Port Arthur Refinery. Our Port Arthur Refinery is located on the Texas Gulf Coast approximately 90 miles east of Houston. The refinery processes primarily heavy sour crude oils and other feedstocks into gasoline, diesel, jet fuel, petrochemicals, intermediates, petroleum coke, and sulfur. In 2012, we completed construction of a 57,000 BPD hydrocracker at this refinery, expanding the refinery’s yield of distillates. The refinery receives crude oil over marine docks and through crude oil pipelines, and has access to the Sunoco and Oiltanking terminals at Nederland, Texas.
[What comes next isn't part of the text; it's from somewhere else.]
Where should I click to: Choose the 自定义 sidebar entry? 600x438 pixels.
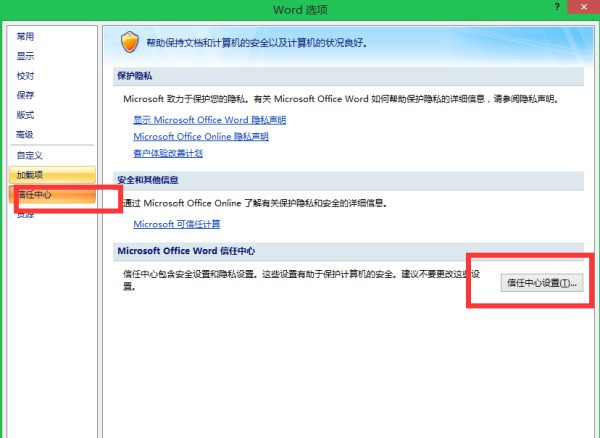tap(30, 155)
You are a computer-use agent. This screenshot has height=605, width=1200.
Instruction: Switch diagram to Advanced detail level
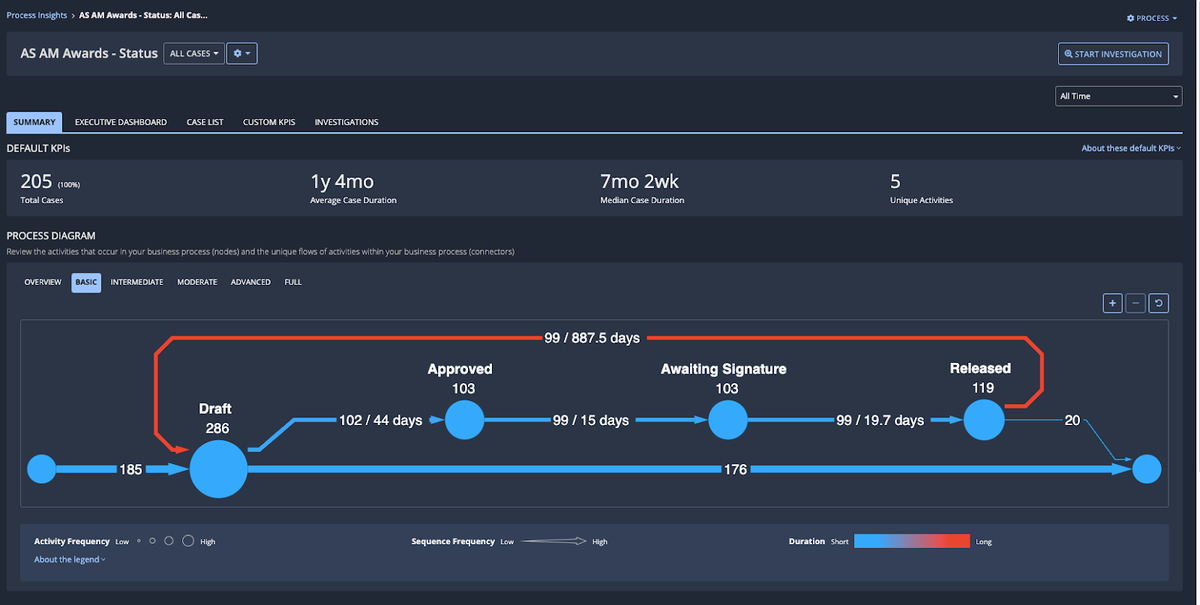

Finished products are distributed into the Colonial, Explorer, and TEPPCO pipelines and across the refinery docks into ships or barges.

St. Charles Refinery. Our St. Charles Refinery is located approximately 15 miles from New Orleans along the Mississippi River. The refinery processes sour crude oils and other feedstocks into gasoline, distillates, and other light products. In 2012, we continued construction on a planned 60,000 BPD hydrocracker at this refinery, which is expected to be completed in the second quarter of 2013. The refinery receives crude oil over five marine docks and has access to the Louisiana Offshore Oil Port where it can receive crude oil through a 24-inch pipeline. Finished products can be shipped over these docks or through the Colonial pipeline network for distribution to the eastern U.S.

Texas City Refinery. Our Texas City Refinery is located southeast of Houston on the Texas City Ship Channel. The refinery processes sour crude oils into a wide slate of products. The refinery receives and delivers its feedstocks and products by ship and barge via deepwater docking facilities along the Texas City Ship Channel and uses the Colonial, Explorer, and TEPPCO pipelines for distribution of its products.

Houston Refinery. Our Houston Refinery is located on the Houston Ship Channel. It processes a mix of crude oils and intermediate oils into reformulated gasoline and distillates. The refinery receives its feedstocks via interstate crude pipelines, tankers at deepwater docking facilities along the Houston Ship Channel and interconnecting pipelines with the Texas City Refinery. It delivers its products through major refined-product pipelines, including the Colonial, Explorer, Orion, and TEPPCO pipelines.

Meraux Refinery. Our Meraux Refinery is located in St. Bernard Parish southeast of New Orleans. The refinery processes primarily medium sour crude oils into gasoline, distillates, and other light products. The refinery receives crude oil at its marine dock and has access to the Louisiana Offshore Oil Port where it can receive crude oil via the Clovelly-Alliance-Meraux pipeline system. Finished products can be shipped from the refinery’s dock or through the Colonial pipeline network for distribution to the eastern U.S. The Meraux Refinery is located about 40 miles from our St. Charles Refinery, allowing for integration of feedstocks and refined product blending.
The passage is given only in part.